The International Whaling Commission (IWC) has called on New Zealand to take urgent action to save the world's rarest dolphin from extinction, voicing "grave concern" about its future.
Population numbers of the Maui's dolphin, the world's smallest and scarcest sub-species found only in waters off New Zealand's North Island, have dwindled to less than 50, prompting fears it could reach the point of no return without strong action, including a ban on fishing in its habitat.
The IWC, in a report released over the weekend, said not enough was being done to prevent the dolphins becoming "bycatch" to the commercial fishing industry.
"The IWC scientific committee expressed continued grave concern over the status of this small, severely depleted sub-species," it said.
"Existing management measures in relation to bycatch mitigation fall short of what has been recommended previously."
The IWC said Wellington had been saying since 2013 that it was researching the issue, but it had not taken any steps to rectify it.
Barbara Maas, an endangered species specialist with conservation group NABU International, said the New Zealand government had repeatedly ignored the IWC's concerns.
"The science is clear, if nothing is done then the Maui's dolphin is gone," she told AFP.
"What's needed is action, not more research. This is a huge indictment on New Zealand."
Maas estimates only 42 Maui's dolphin are left, with perhaps a quarter of those comprising breeding age females.

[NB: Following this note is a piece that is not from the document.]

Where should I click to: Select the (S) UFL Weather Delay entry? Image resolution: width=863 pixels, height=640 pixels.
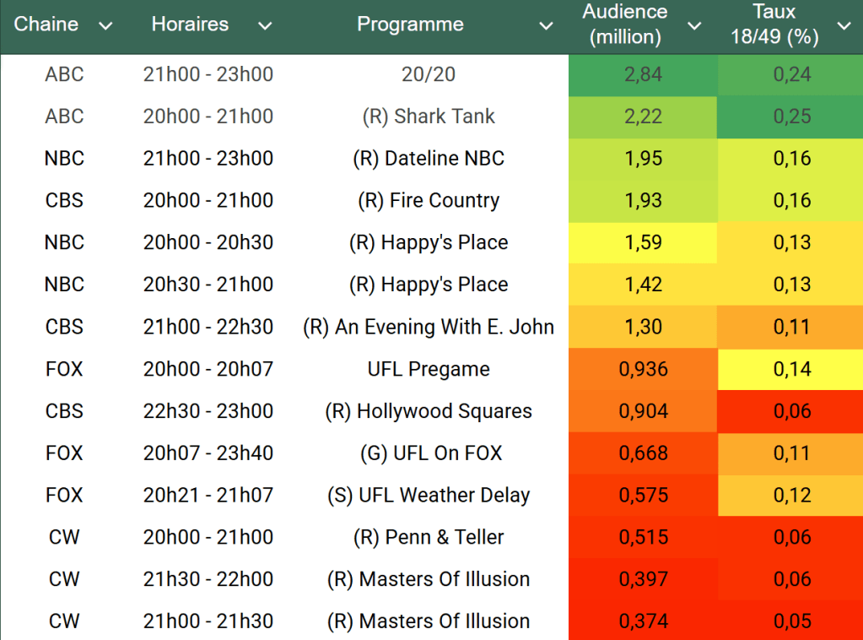click(x=429, y=496)
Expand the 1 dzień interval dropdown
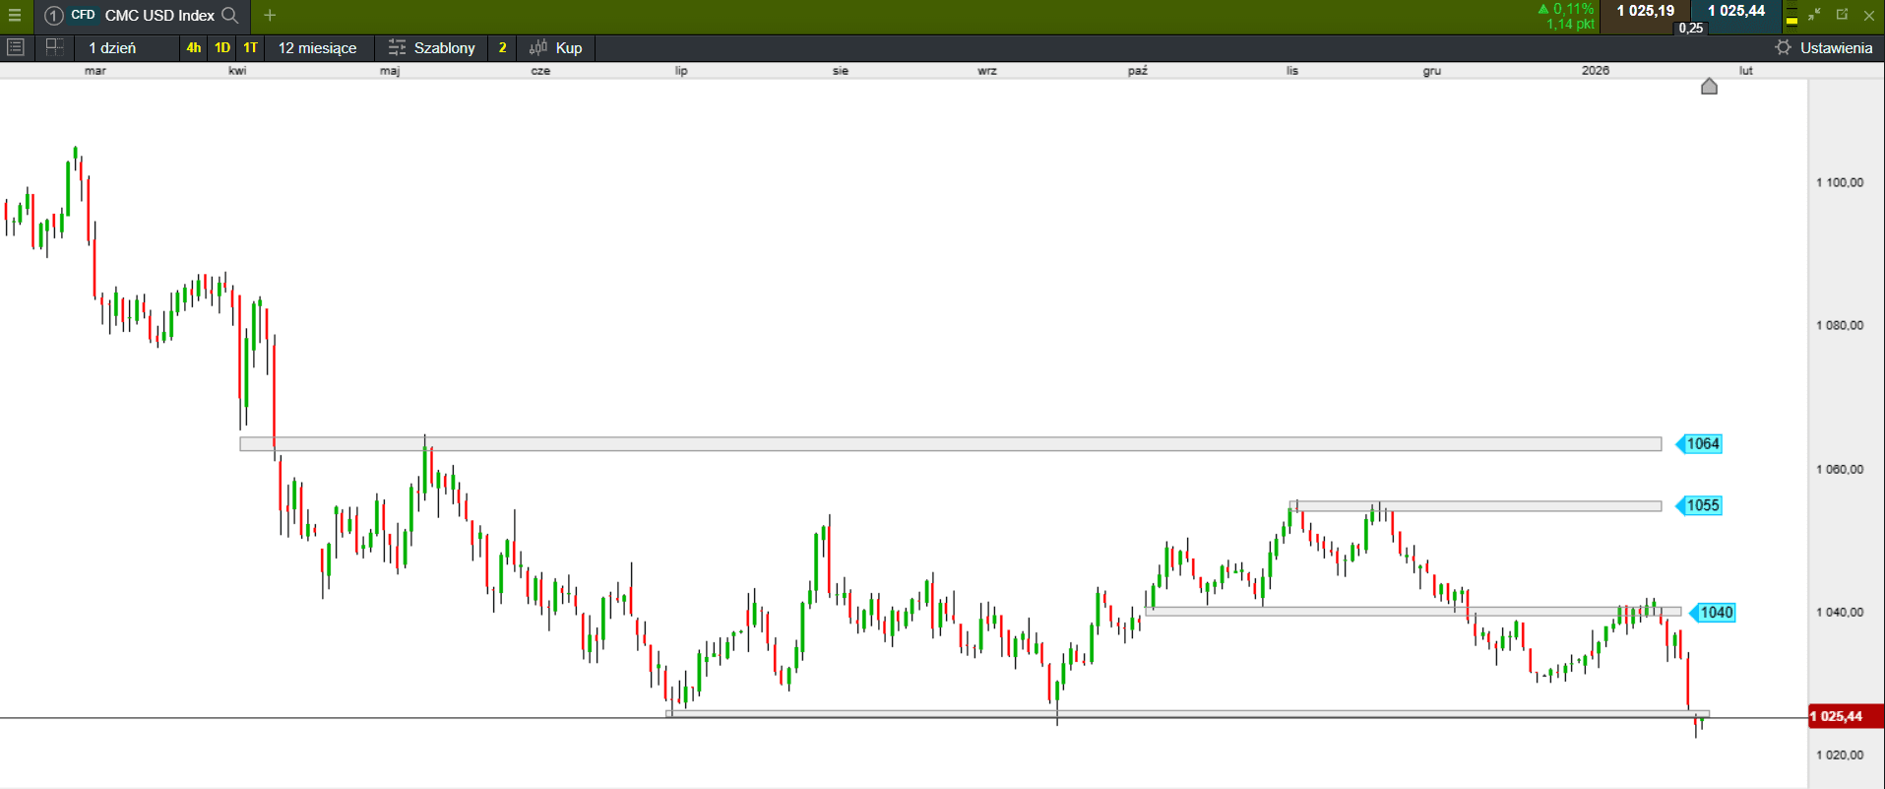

She has called for a boycott of New Zealand's billion-dollar fishing industry, arguing it is the only way to force action on the issue.
Greenpeace said New Zealand could not continue to trade on its "clean, green" image while allowing the Maui's dolphin to edge towards oblivion.
"How many damning scientific reports do we need to see before the government agency actually does something," Greenpeace NZ executive director Russel Norman said.
"Protecting New Zealand dolphins from extinction is part of what it means to love this country. We market this country on swimming with dolphins."
The fishing industry argues the government has already banned trawl and set-net fishing in 6,000 square kilometres (2,300 square miles) of waters and there is no evidence Maui's dolphins exist outside this area.